#### DATA SHOWN:
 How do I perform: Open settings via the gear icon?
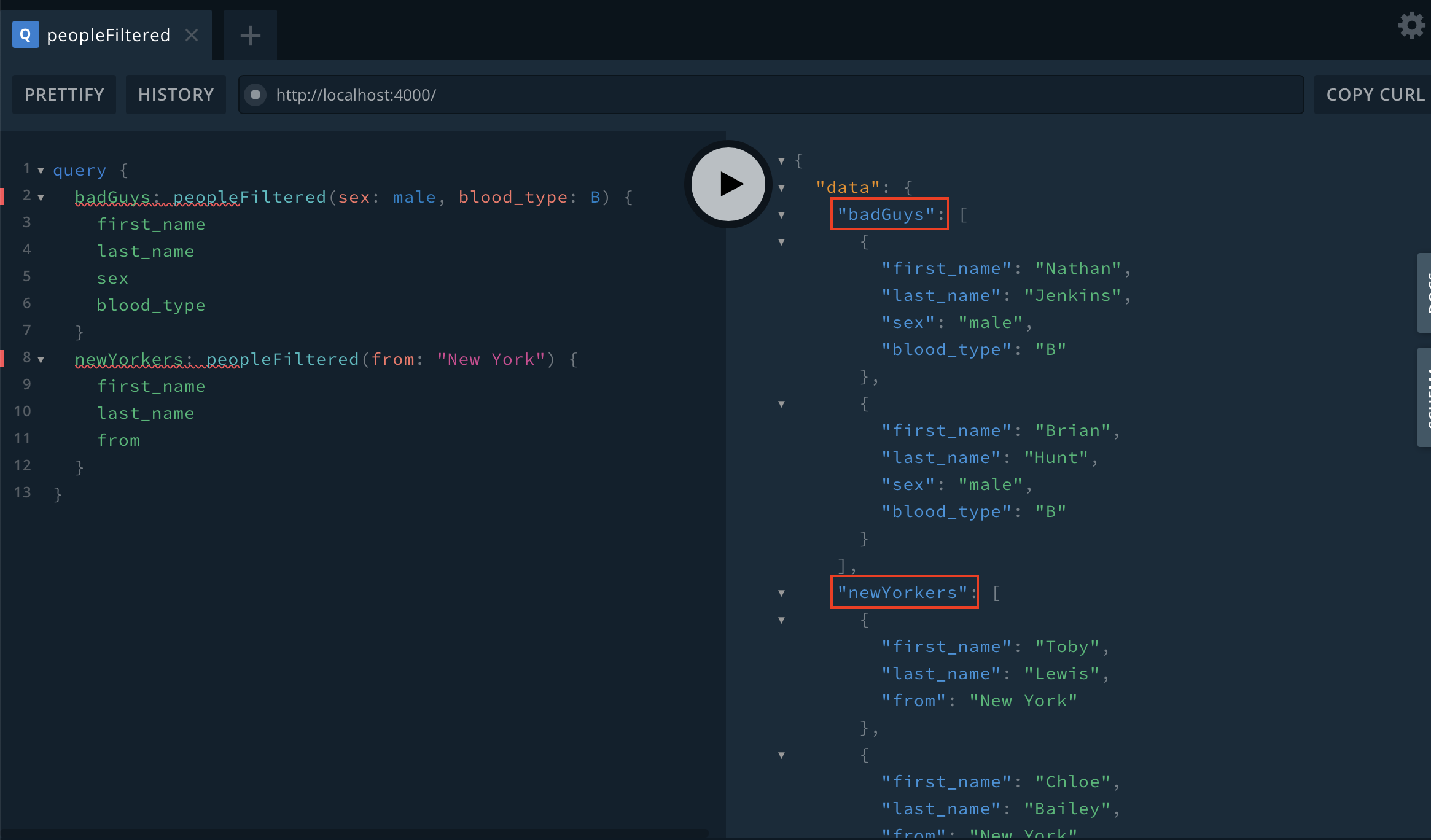click(x=1411, y=26)
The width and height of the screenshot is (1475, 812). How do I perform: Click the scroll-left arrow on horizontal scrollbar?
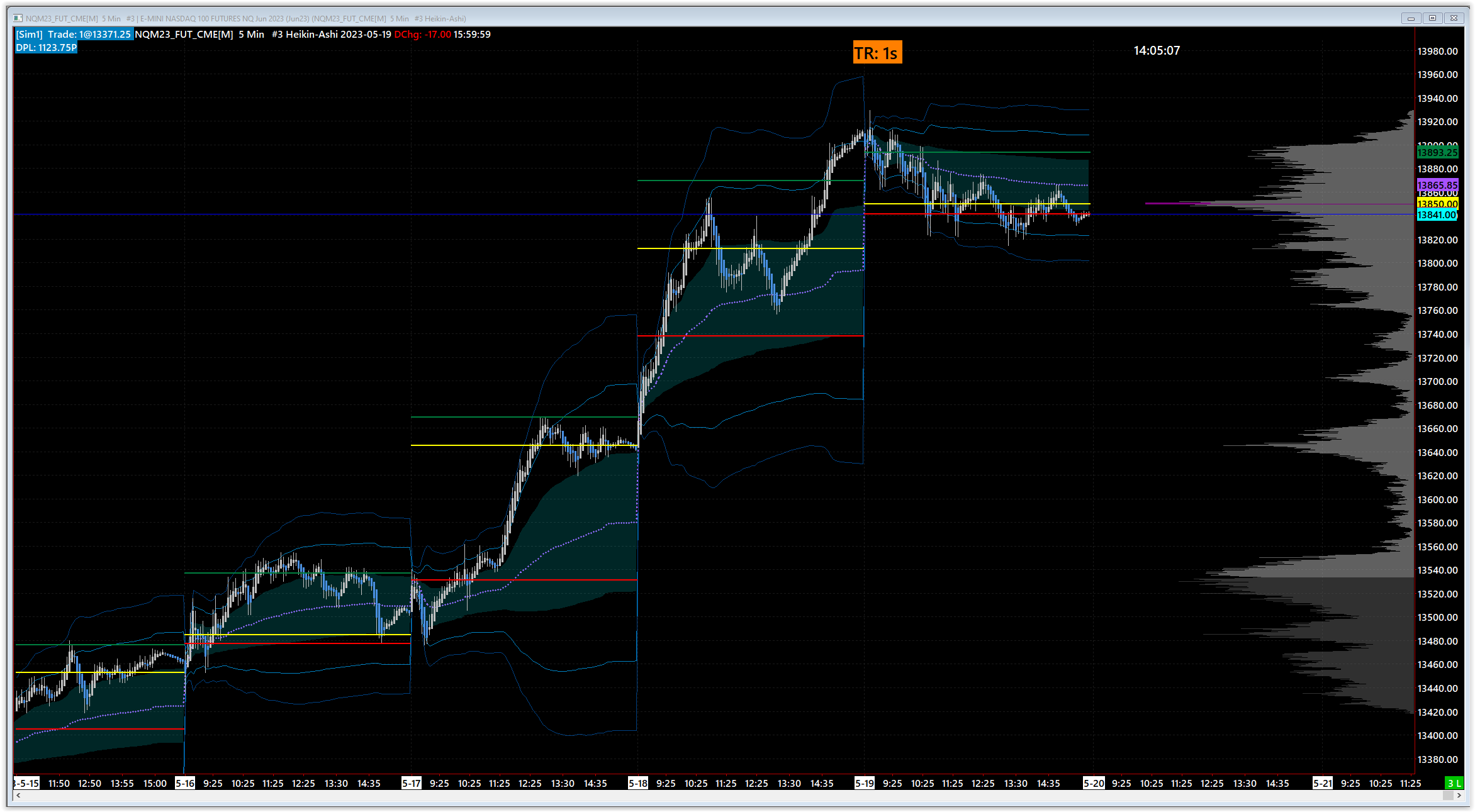pyautogui.click(x=18, y=796)

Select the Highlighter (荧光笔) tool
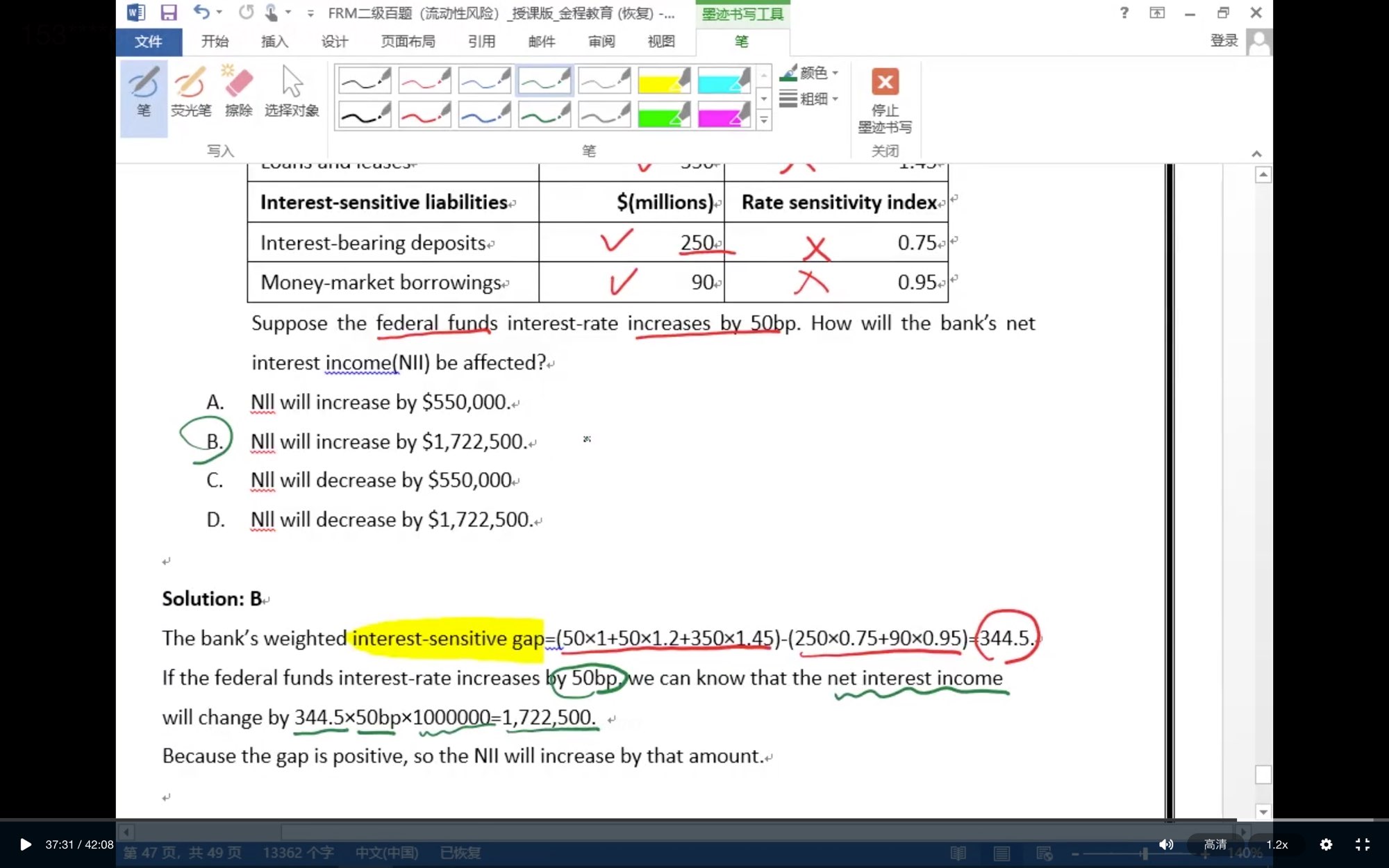coord(190,92)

#### AIM OF THE TASK:
Leave the images out and transcribe the remaining data above word for word.

#### TASK RESULT:
 How do I perform: Open settings via the gear icon?
click(x=1411, y=26)
The width and height of the screenshot is (1475, 812). How do I perform: Click the scroll-left arrow on horizontal scrollbar?
pyautogui.click(x=18, y=796)

Select the Highlighter (荧光笔) tool
coord(190,92)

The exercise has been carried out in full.